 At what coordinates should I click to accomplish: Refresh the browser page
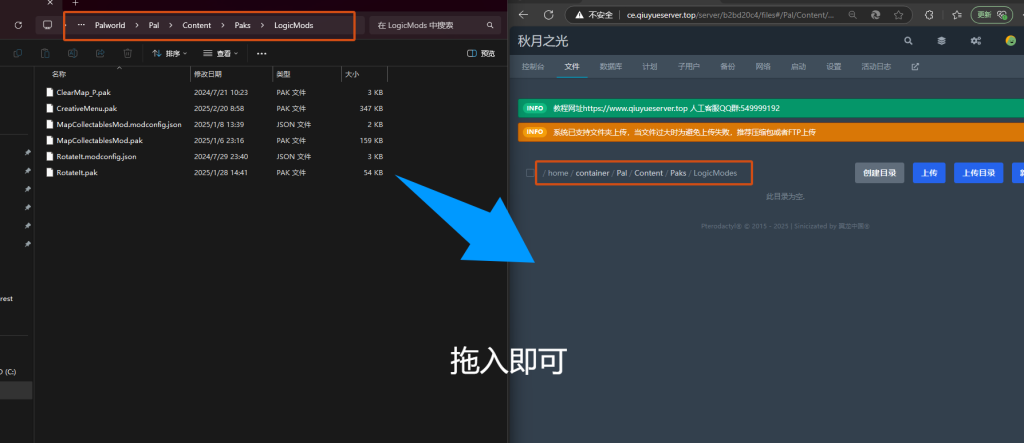(x=548, y=14)
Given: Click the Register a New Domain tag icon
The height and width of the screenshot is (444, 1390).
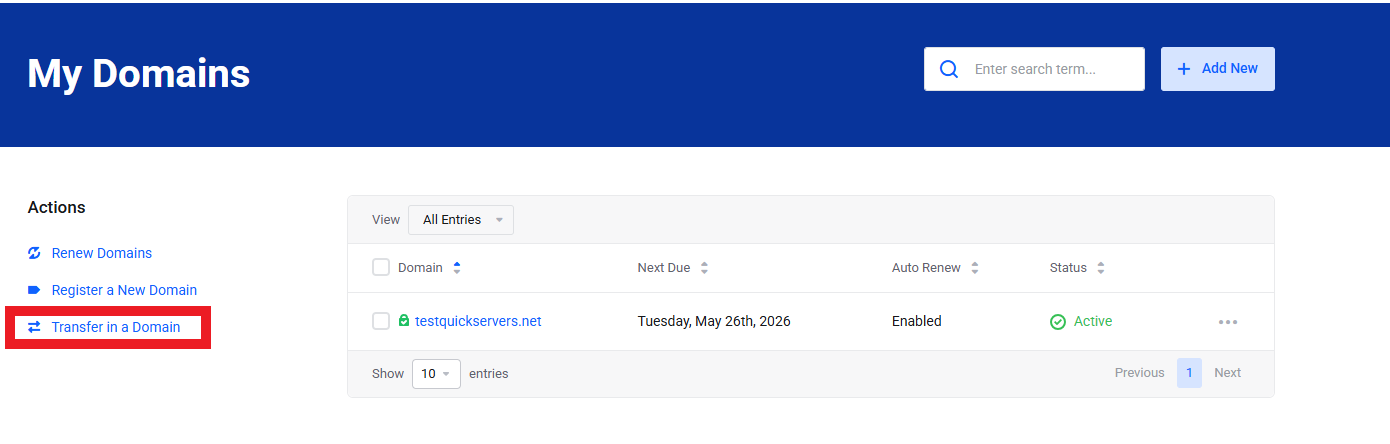Looking at the screenshot, I should (x=34, y=290).
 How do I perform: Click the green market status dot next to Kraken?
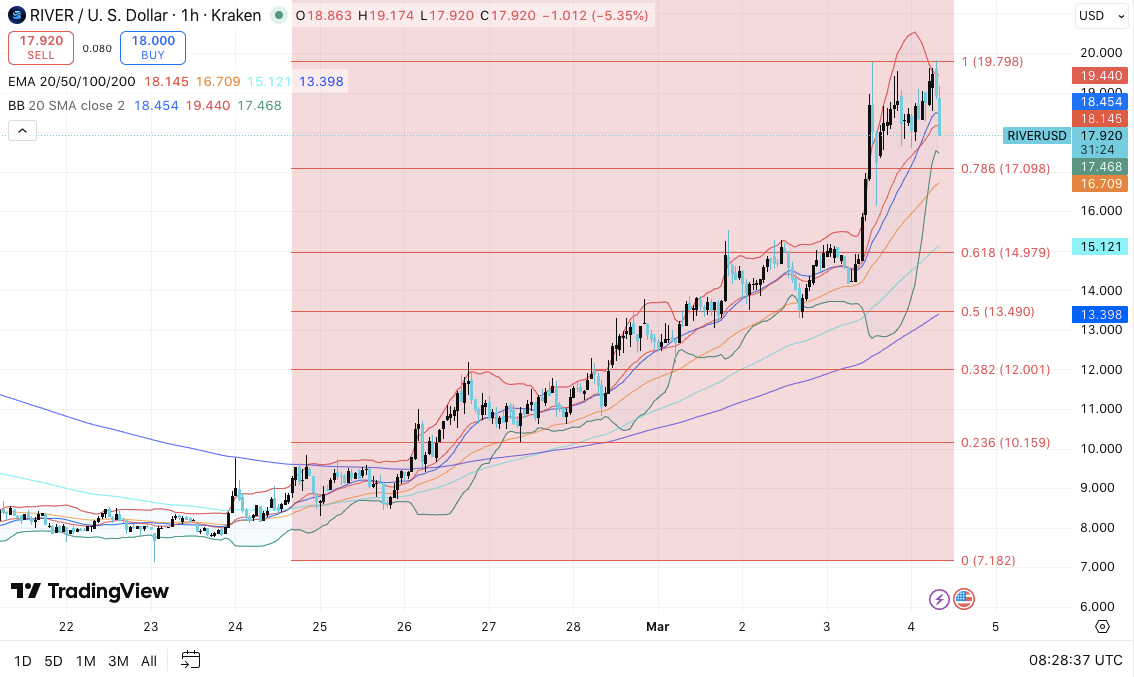pos(278,15)
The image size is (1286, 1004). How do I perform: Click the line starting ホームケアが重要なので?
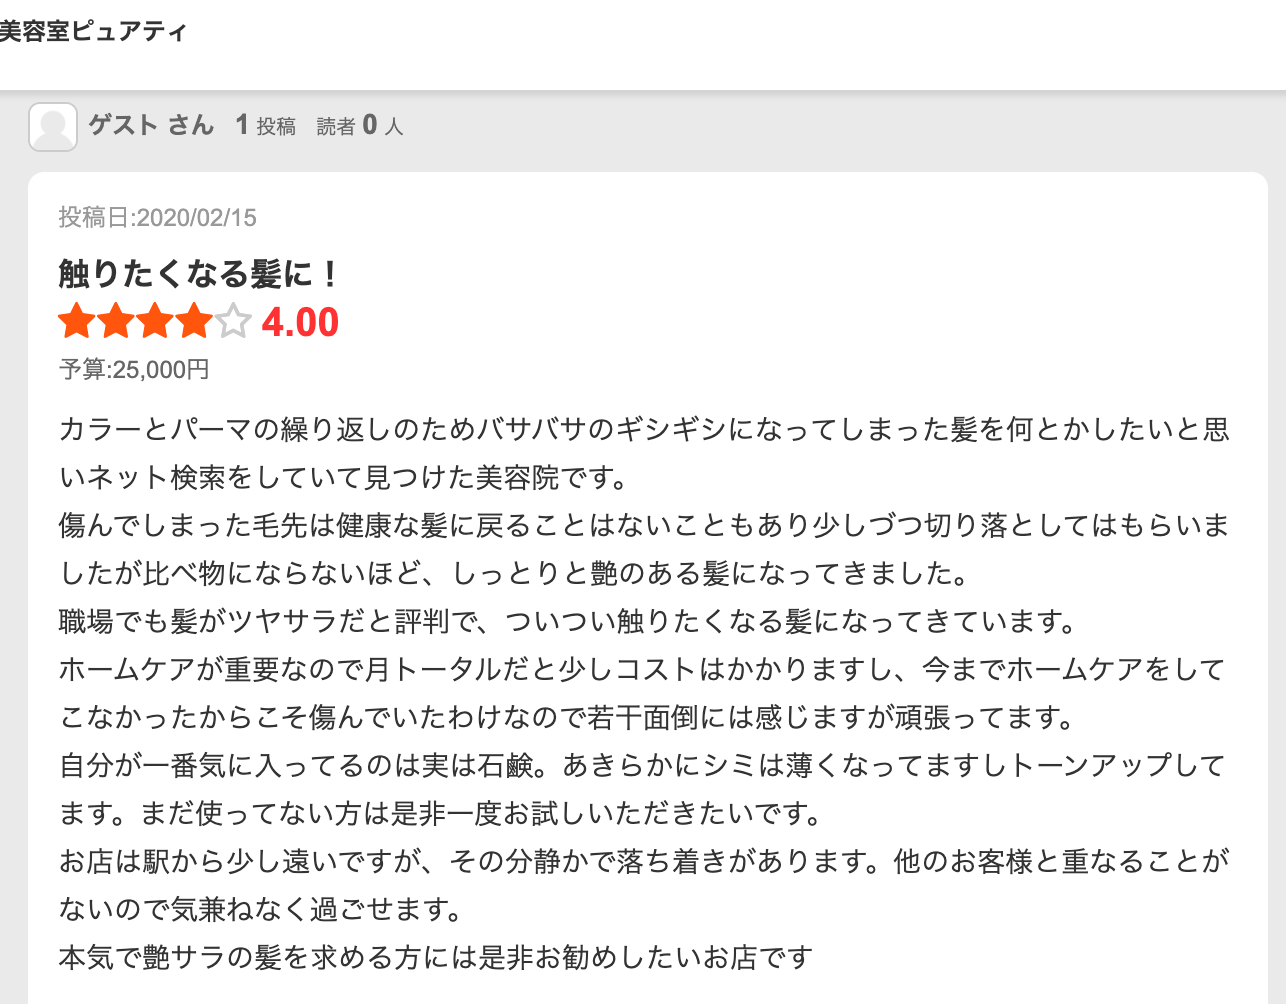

Written instruction: Pull out every line of the items above that contains the word "perform".

Solution for this problem:
 How do I perform: Click the green market status dot next to Kraken?
The image size is (1286, 1004). How do I perform: Click the line starting ホームケアが重要なので?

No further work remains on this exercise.